(Stored data)
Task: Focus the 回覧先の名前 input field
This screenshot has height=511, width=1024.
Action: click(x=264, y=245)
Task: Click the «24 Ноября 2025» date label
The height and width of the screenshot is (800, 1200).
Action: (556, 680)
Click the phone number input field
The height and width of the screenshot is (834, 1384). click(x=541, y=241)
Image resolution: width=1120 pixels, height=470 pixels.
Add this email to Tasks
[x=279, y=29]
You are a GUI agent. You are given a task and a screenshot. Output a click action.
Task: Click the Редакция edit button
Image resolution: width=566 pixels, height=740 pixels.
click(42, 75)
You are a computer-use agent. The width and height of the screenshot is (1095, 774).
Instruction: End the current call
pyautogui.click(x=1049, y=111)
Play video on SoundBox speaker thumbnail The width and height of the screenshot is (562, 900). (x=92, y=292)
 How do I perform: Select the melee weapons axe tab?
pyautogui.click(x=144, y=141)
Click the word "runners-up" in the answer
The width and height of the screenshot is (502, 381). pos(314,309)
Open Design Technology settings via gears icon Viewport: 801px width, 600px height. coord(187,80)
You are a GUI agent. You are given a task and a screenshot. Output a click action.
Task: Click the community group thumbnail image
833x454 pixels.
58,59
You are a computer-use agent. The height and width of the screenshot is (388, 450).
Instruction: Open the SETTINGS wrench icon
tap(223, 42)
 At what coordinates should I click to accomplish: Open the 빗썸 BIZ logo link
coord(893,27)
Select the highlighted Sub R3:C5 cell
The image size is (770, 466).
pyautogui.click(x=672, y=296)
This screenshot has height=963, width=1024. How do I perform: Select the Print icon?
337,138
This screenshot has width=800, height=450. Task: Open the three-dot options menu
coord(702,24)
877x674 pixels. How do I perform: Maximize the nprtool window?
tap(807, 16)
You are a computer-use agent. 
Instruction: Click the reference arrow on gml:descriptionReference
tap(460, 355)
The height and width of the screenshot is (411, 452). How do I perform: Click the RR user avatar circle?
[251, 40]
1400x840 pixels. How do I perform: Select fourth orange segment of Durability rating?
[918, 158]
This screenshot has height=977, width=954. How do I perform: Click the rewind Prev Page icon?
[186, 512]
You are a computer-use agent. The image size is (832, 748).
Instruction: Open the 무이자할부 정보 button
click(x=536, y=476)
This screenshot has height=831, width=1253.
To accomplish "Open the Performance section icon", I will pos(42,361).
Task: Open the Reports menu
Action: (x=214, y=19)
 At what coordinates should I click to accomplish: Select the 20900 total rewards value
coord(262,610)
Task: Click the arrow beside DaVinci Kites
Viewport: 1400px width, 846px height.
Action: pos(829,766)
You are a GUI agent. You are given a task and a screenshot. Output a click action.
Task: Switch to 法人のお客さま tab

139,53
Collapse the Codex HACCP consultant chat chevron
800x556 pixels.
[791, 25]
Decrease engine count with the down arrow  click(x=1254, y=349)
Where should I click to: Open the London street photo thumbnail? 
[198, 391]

EXERCISE:
Take the line containing "833x454 pixels." as the first line and the last line of the data above as the final one. Write out these lines and all between them exactly.

RESULT FOR THIS TASK:
833x454 pixels.
58,59
You are a computer-use agent. The height and width of the screenshot is (388, 450).
Instruction: Open the SETTINGS wrench icon
tap(223, 42)
 At what coordinates should I click to accomplish: Open the 빗썸 BIZ logo link
coord(893,27)
Select the highlighted Sub R3:C5 cell
The image size is (770, 466).
pyautogui.click(x=672, y=296)
This screenshot has height=963, width=1024. How do I perform: Select the Print icon?
337,138
This screenshot has width=800, height=450. Task: Open the three-dot options menu
coord(702,24)
877x674 pixels. How do I perform: Maximize the nprtool window?
tap(807, 16)
You are a computer-use agent. 
Instruction: Click the reference arrow on gml:descriptionReference
tap(460, 355)
The height and width of the screenshot is (411, 452). How do I perform: Click the RR user avatar circle?
[251, 40]
1400x840 pixels. How do I perform: Select fourth orange segment of Durability rating?
[918, 158]
This screenshot has height=977, width=954. How do I perform: Click the rewind Prev Page icon?
[186, 512]
You are a computer-use agent. The image size is (832, 748).
Instruction: Open the 무이자할부 정보 button
click(x=536, y=476)
This screenshot has height=831, width=1253.
To accomplish "Open the Performance section icon", I will pos(42,361).
Task: Open the Reports menu
Action: (x=214, y=19)
 At what coordinates should I click to accomplish: Select the 20900 total rewards value
coord(262,610)
Task: Click the arrow beside DaVinci Kites
Viewport: 1400px width, 846px height.
Action: pos(829,766)
You are a GUI agent. You are given a task and a screenshot. Output a click action.
Task: Switch to 法人のお客さま tab

139,53
Collapse the Codex HACCP consultant chat chevron
800x556 pixels.
[791, 25]
Decrease engine count with the down arrow  click(x=1254, y=349)
Where should I click to: Open the London street photo thumbnail? 
[198, 391]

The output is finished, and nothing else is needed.